Monday, April 24, 2006
Vector Drawing
I truly love cross-platform developed items. The benefit of cross-platform development is that the end result is usually a very stable and very versatile product. This is simply because the more diverse the install base the stricter the development process has to be. If it is not, then the product will not be a successful cross-platform product.
Whether it be a hardware cross-platform Operating Systems/Kernels such as Linux which runs on a huge amount of processors or hardware devices such as USB devices such as the Logitech QuickCam or in the software realm, offerings such as GNU utilites or various applications such as OpenOffice, Audacity, or The Cool Pick Of The Day – Inkscape http://www.inkscape.org/
Inkscape is a cross-platform Open Source vector graphics editor, with capabilities similar to Adobe Illustrator ™, Macro media’s Freehand ™ and Corel’s CorelDraw ™ supporting the Scalable Vector Graphics (SVG) file format. It runs on MacOS X, Linux, and Windows. The main goal of Inkscape is to create a powerful and convenient drawing tool fully compliant with XML, SVG, and CSS standards.
The supported SVG features include shapes, paths, text, markers, clones, alpha blending, transforms, gradients, patterns, and grouping. It also supports Creative Commons meta-data, node editing, layers, complex path operations, bitmap tracing, text-on-path, flowed text, direct XML editing, and more. It can import JPEG, PNG, TIFF format files others and exports PNG as well as multiple vector-based formats. Inkscape does not yet support SVG filters, animation, and SVG fonts.
Inkscape is a vector drawing program which is unlike raster drawing programs like The Gimp, Micro Frontier’s ColorIt™, or MSPaint™. Raster drawing applications are pixel level editors that create pictures by placing pixel on a canvas. Vector drawing applications create objects that are mathematically defined to allow them to be scaled and manipulated without degrading their quality. It also allows the ability to apply mathematical operations such as Boolean operations such as
The Inkscape interface is very simple and clean and also has a very intuitive keyboard shortcut interface. It includes many tools for selecting, drawing, and modifying objects. The tools are: the selection tool; the path edit tool; the zoom tool; the square and rectangle tool; ellipse, circle, arc tool; the polygon and star tool; the spiral tool; the bezier tool; the calligraphy tool, the text tool; the connectors tool; the gradient tool; and the eyedropper tool. It also has the ability to do layers, grouping objects, and transformation of objects such as flipping, scaling, skewing and free rotating.
It also has interesting additions such as grid and guideline snapping that uses a tunable "gravity" style rather than the typical absolute snapping. Fine tuning objects can be done such as nudging a pixel at a time. There is also an XML editor built in to allow direct access to the drawing's underlying DOM model.

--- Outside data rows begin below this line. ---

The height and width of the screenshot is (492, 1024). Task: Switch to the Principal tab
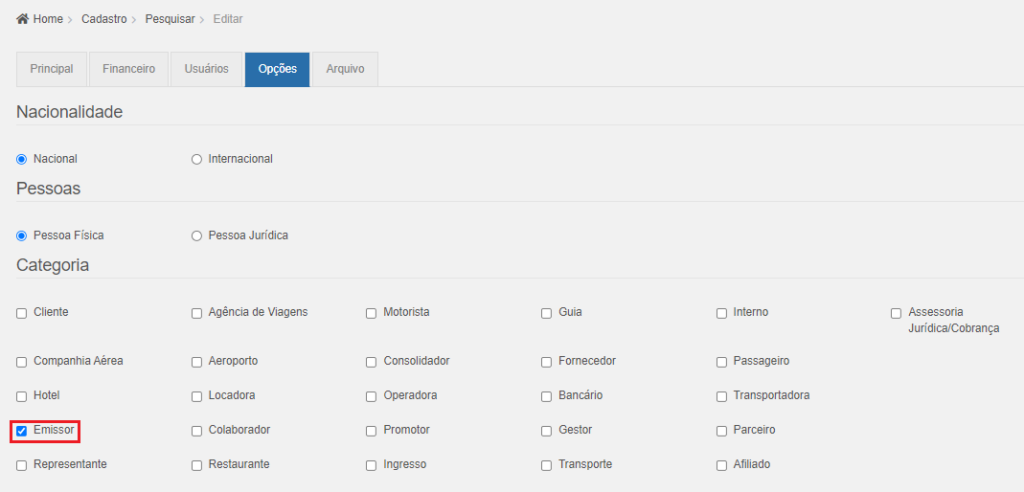pos(51,69)
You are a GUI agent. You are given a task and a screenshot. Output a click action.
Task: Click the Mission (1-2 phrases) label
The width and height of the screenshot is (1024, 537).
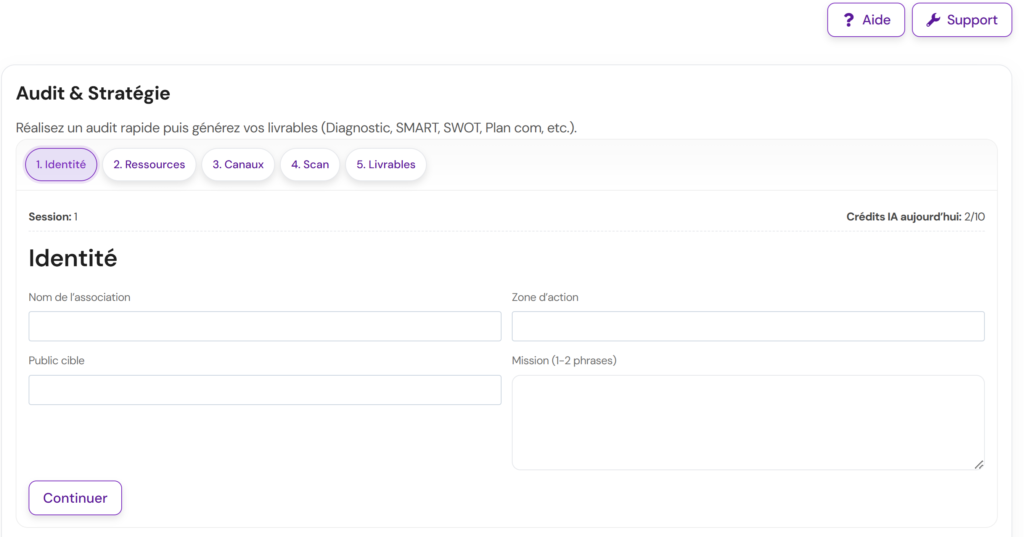(564, 360)
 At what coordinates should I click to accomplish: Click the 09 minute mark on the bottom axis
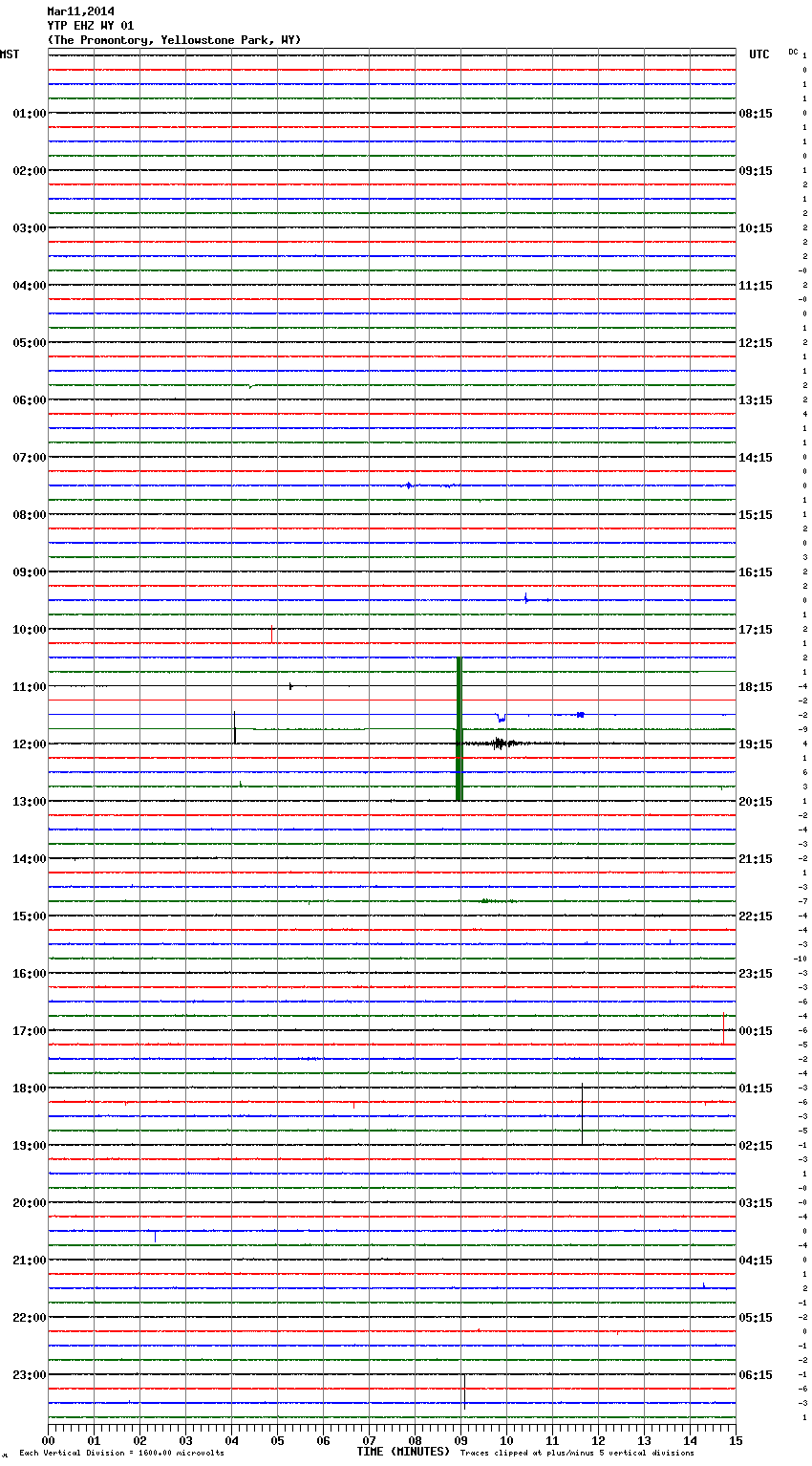[x=460, y=1440]
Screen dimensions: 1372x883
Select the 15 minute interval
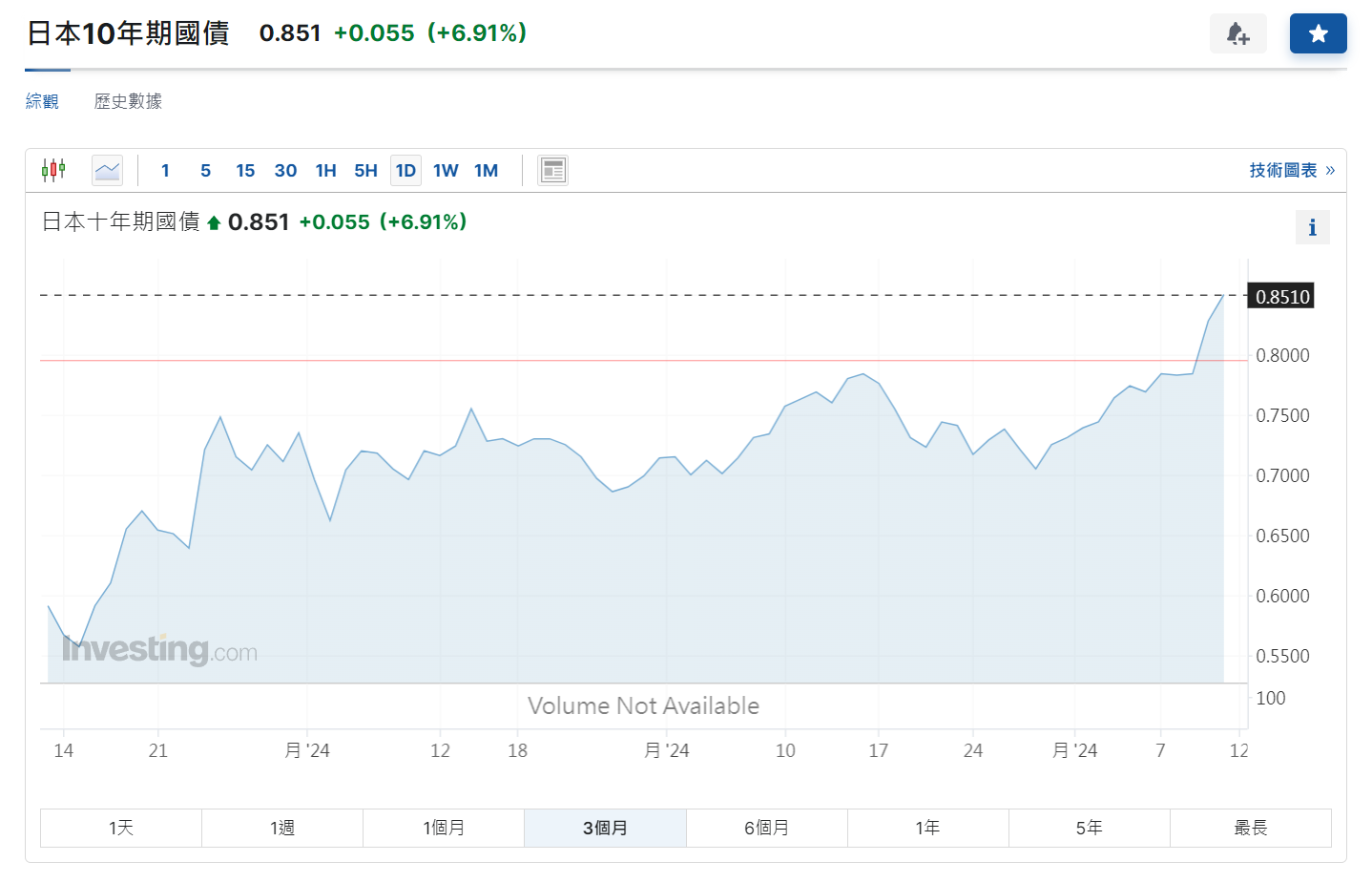pos(245,171)
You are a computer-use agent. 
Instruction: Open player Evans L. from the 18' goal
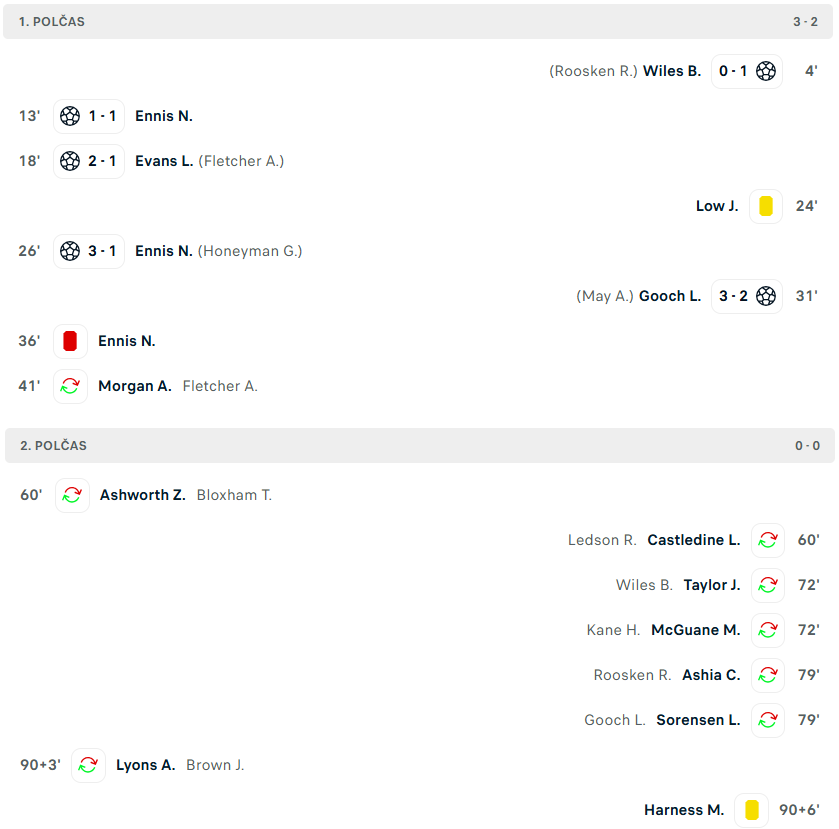[x=164, y=161]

Here is a nice tutorial on Inkscape http://tavmjong.free.fr/INKSCAPE/MANUAL/html/index.php
Installation
First you need inkscape. There are quite a few options for Linux: tar.gz source code, rpm staitic binaries, rpm sources, or an autopackage package. Since there are quite a few components that are necessary, the static binaries RPM package seemed the quickest to install. Installation was simple for my i686 architecture. To get all the download options and a browser download page go to http://www.inkscape.org/download.php.
Since I have Red Hat AS 4, I did a
cd /tmp
wget http://internap.dl.sourceforge.net/sourceforge/inkscape/inkscape-0.43-0.static.i686.rpm
rpm -i inkscape-0.43-0.static.i686.rpm
To run inkscape, just type
inkscape
Conclusion
Inkscape is a very nice vector drawing package for artists and non-artists. Its elegant interface allows fast creations with excellent quality output and its XML editor allows some very hardcore tweaking. It also is nice to have an "image" creation application that uses XML output (SVG) files. Each release of the software continues to add significant functionality and the developers have an aggressive stance toward elliminating bugs. The project has multiple ways to get help such as they mailing list, a Wiki, and even Jabber and IRC messaging for developers. The inkscape community seems to really be a close knit group of creative and helpful people who are dedicated to producing and supporting a great product.